Having not seen the film yet (I’ll see it in my own time, thank you), I did take the chance recently to catch up on some GOTG comics that I’d had on my to-do-list for a while, including Galaxy’s Most Wanted and The Trial of Jean Grey, along with several standard GOTG back issues, all of which have made for thoroughly good reading.
Last month’s Legendary Starlord #1 and Rocket Raccoon #1 were almost certainly put out to coincide with GOTG movie fever. And neither of them are quite as enjoyable reads as the main GOTG title tends to be, though both also have their pros and cons.

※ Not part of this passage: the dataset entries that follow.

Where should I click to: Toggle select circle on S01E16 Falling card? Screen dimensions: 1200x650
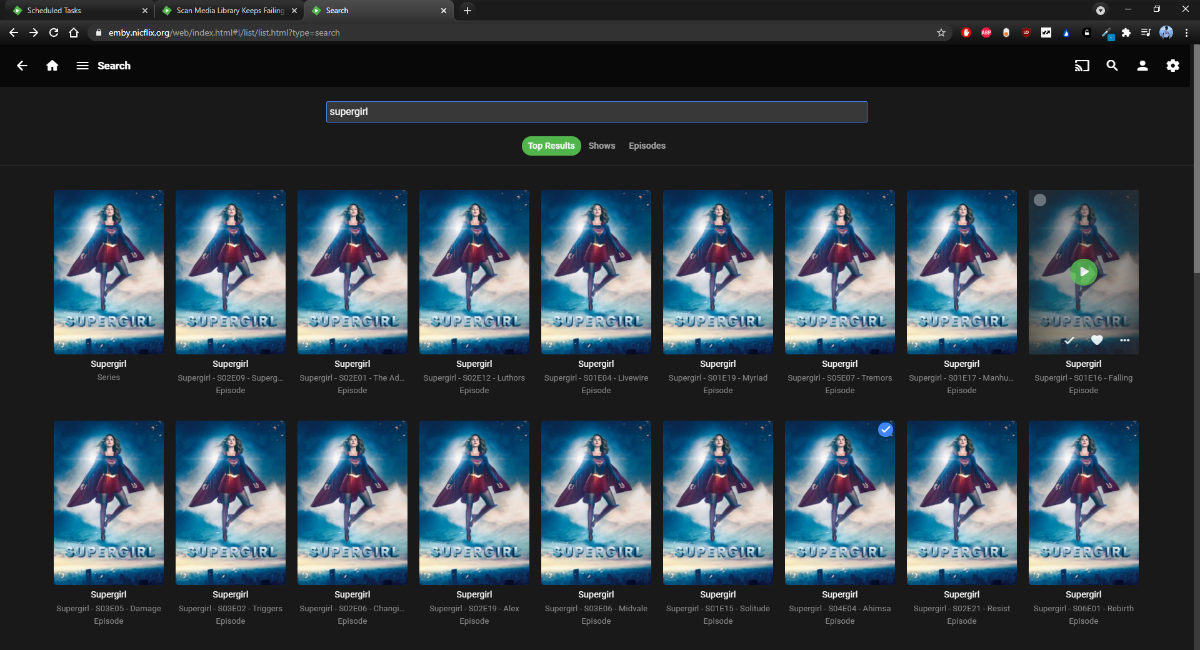(1040, 200)
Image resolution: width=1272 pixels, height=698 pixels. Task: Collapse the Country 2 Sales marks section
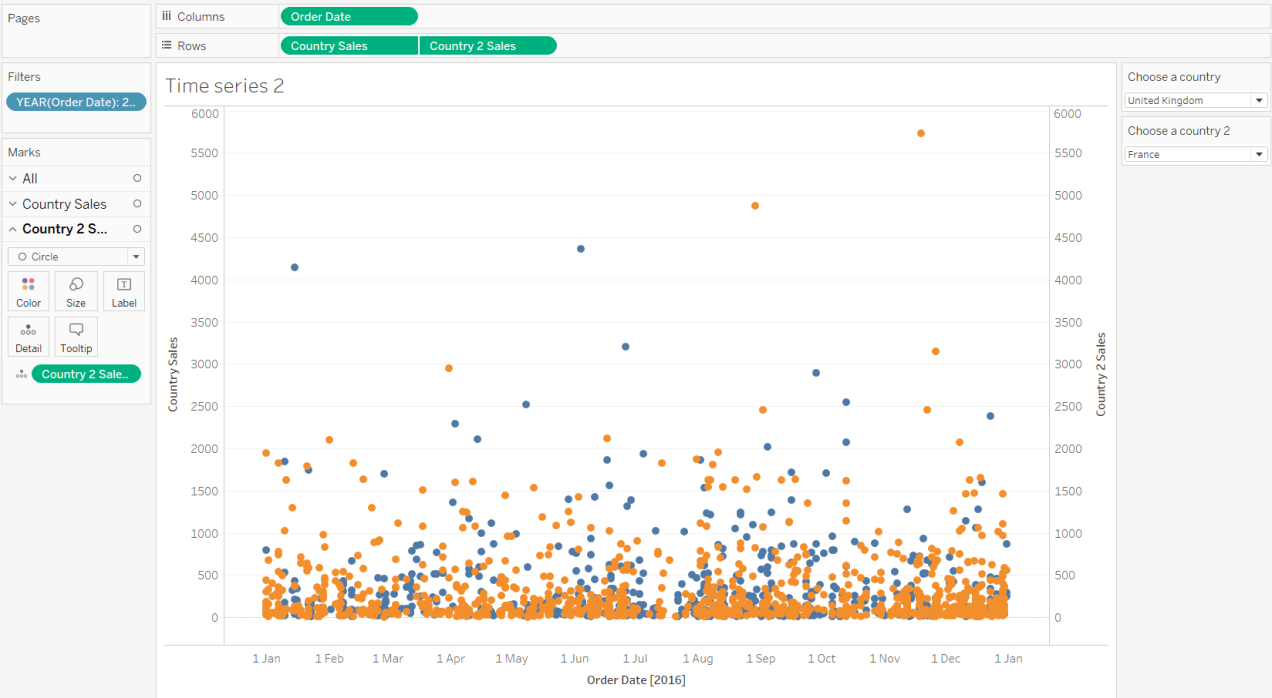tap(13, 229)
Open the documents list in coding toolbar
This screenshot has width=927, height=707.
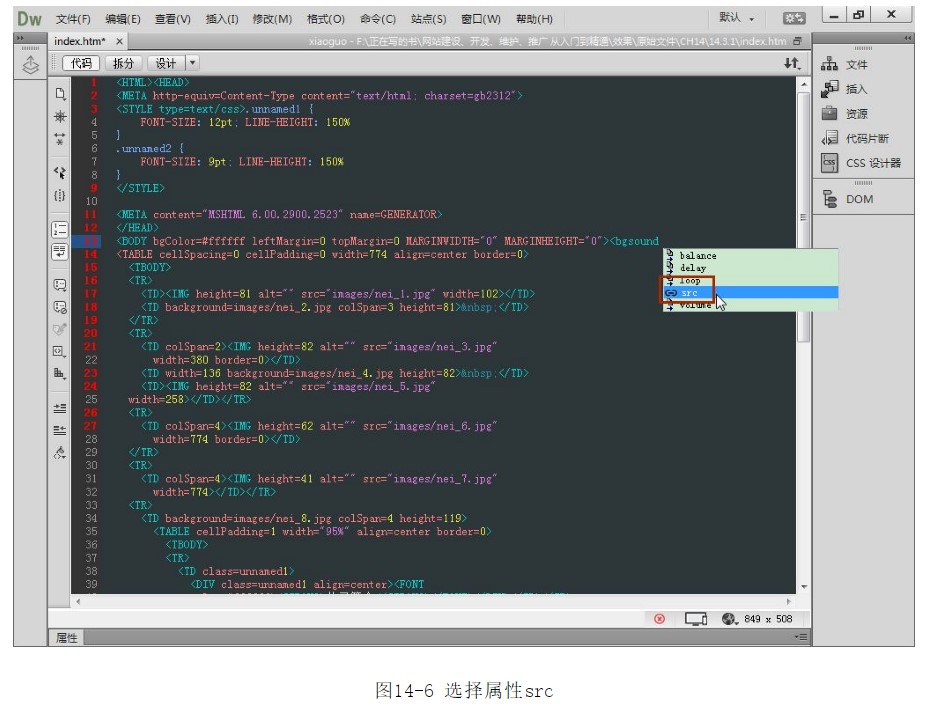pos(60,93)
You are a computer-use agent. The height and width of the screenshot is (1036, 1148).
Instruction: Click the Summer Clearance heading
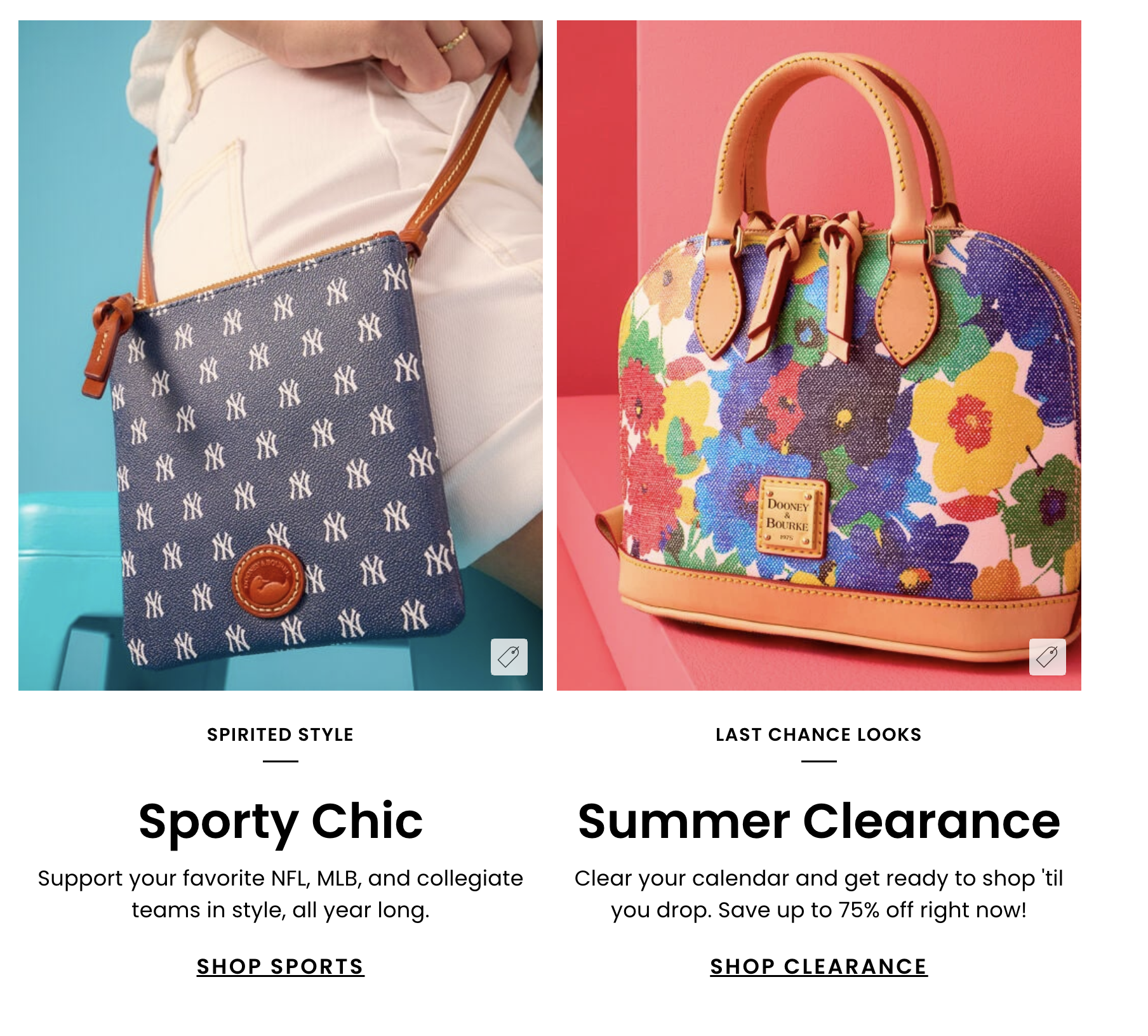(x=818, y=821)
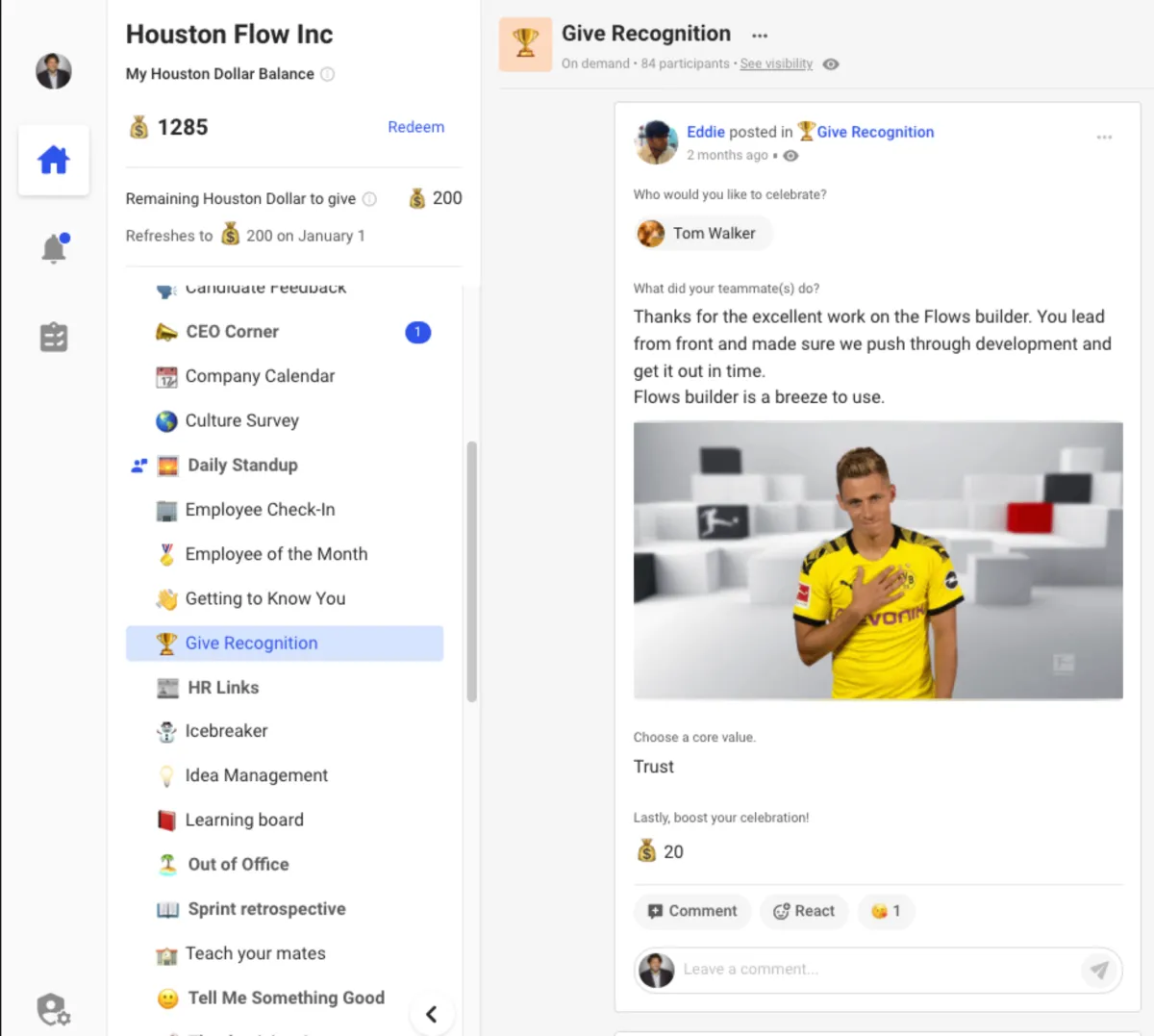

Starlord is one of those characters with a spotty continuity, a character handled by various writers and a character that has perhaps yet to have a ‘definitive’ writer provide a definitive statement to express who Peter Quill is exactly. A sometimes fun character to be sure, perhaps the Han Solo of Marvel Cosmic, he can be enjoyable to read, even if the father issues have been at times over-emphasised at times; but he can also lack likeability as a character sometimes. Which is fine; a character doesn’t have to be likeable to be readable or relevant. But I am waiting for someone to put forward a definitive Peter Quill.

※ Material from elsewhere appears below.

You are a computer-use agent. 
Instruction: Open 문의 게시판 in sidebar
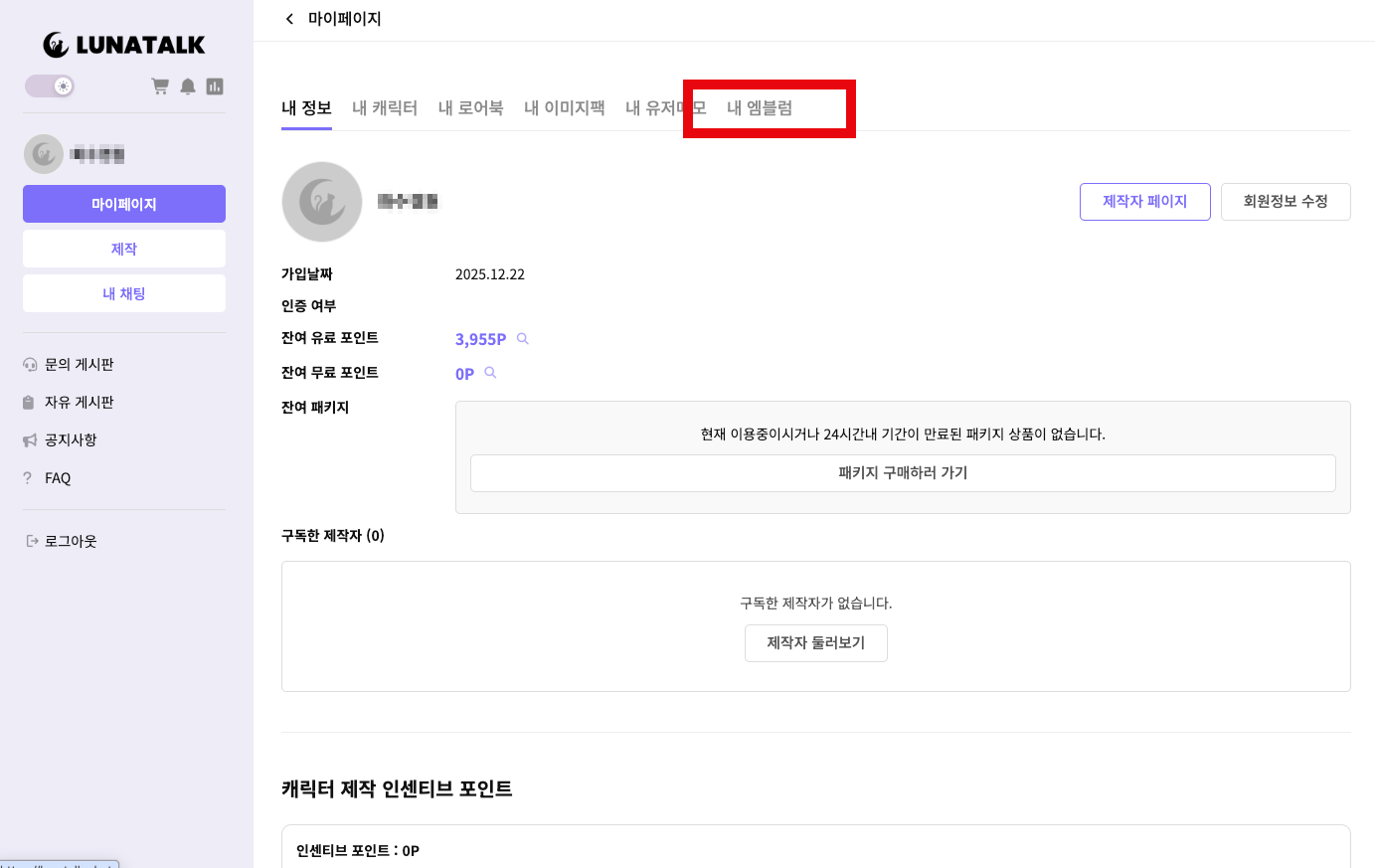point(79,365)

I’m not sure Legendary Starlord #1, written by Sam Humphries with art by Paco Medina and Juan Vlasco, manages to do that. It’s an enjoyable read. The art is a particularly winning factor, particularly the textured and atmospheric depictions of space which really are a pleasure to the eyes and makes reading that much more flowing and accessible. But it leaves me no clearer on whether I particularly like Peter Quill as a character or not.
It also feels a little like its playing into the film version of Starlord, which it really shouldn’t be doing; my opinion always is that film adaptations should be paying homage to the comic-book source and not vice-versa. The flirting with Kitty Pryde is also probably more cringe-inducing that enjoyable.

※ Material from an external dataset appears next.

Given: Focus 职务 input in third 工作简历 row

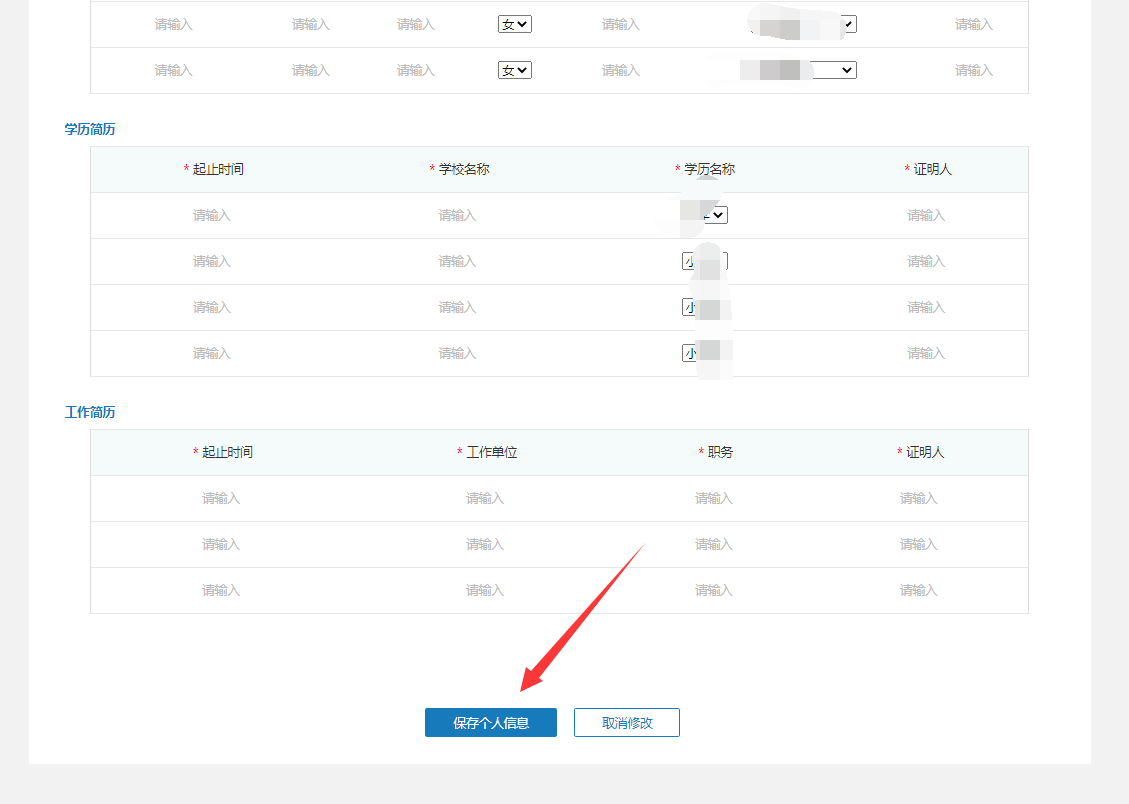Looking at the screenshot, I should pyautogui.click(x=714, y=590).
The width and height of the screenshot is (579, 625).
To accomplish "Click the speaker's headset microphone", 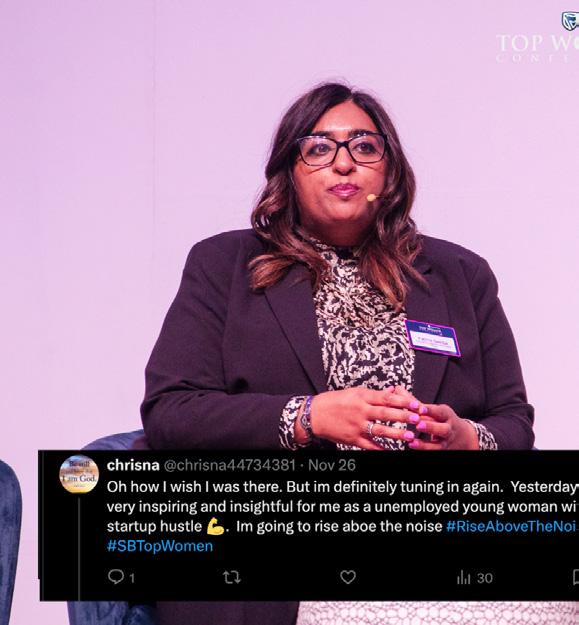I will tap(372, 197).
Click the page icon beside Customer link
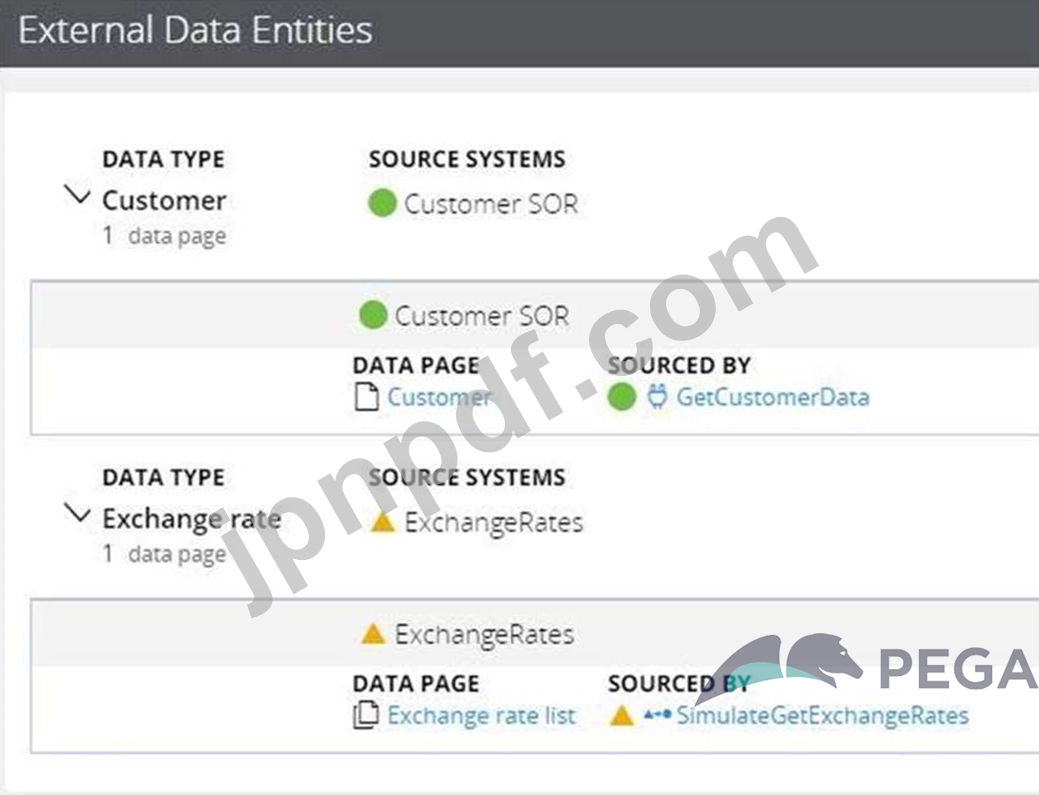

Nevertheless it’s an interesting read and I may have to come back to see where it goes. Rocket Raccoon #1, released at the same time and written and drawn by Skottie Young, is a mixed bag. I enjoyed it less than Legendary Starlord #1, but that might be partly due to my inability to connect with Young’s very idiosyncratic style of drawing, which despite being highly lauded by numerous critics, is very much an acquired taste; it might be a style I need to get used to, need to let ‘grow’ on me.
Strangely the dynamic is therefore that the tone of the writing here is somewhat adult but the style of artwork feels more childish. And where the visual qualities of the Legendary Starlord issue aided the book’s accessibility, Rocket Raccoon #1’s visual style somewhat did the opposite. I also can’t decide whether the idea of Rocket’s ex-girlfriends teaming up to seek revenge against him is a good enough story device to initiate a solo title with, though I’m sure plenty of readers would consider that a fun premise.
Both books may have been produced to appeal to incoming interest from the Guardians of the Galaxy movie rather than to existing comic-book fans; however Rocket Raccoon #1 feels more like that. Which isn’t necessarily a criticism, only an observation. And love them or hate them, without doubt both Starlord and Rocket are characters more than capable of carrying a solo title.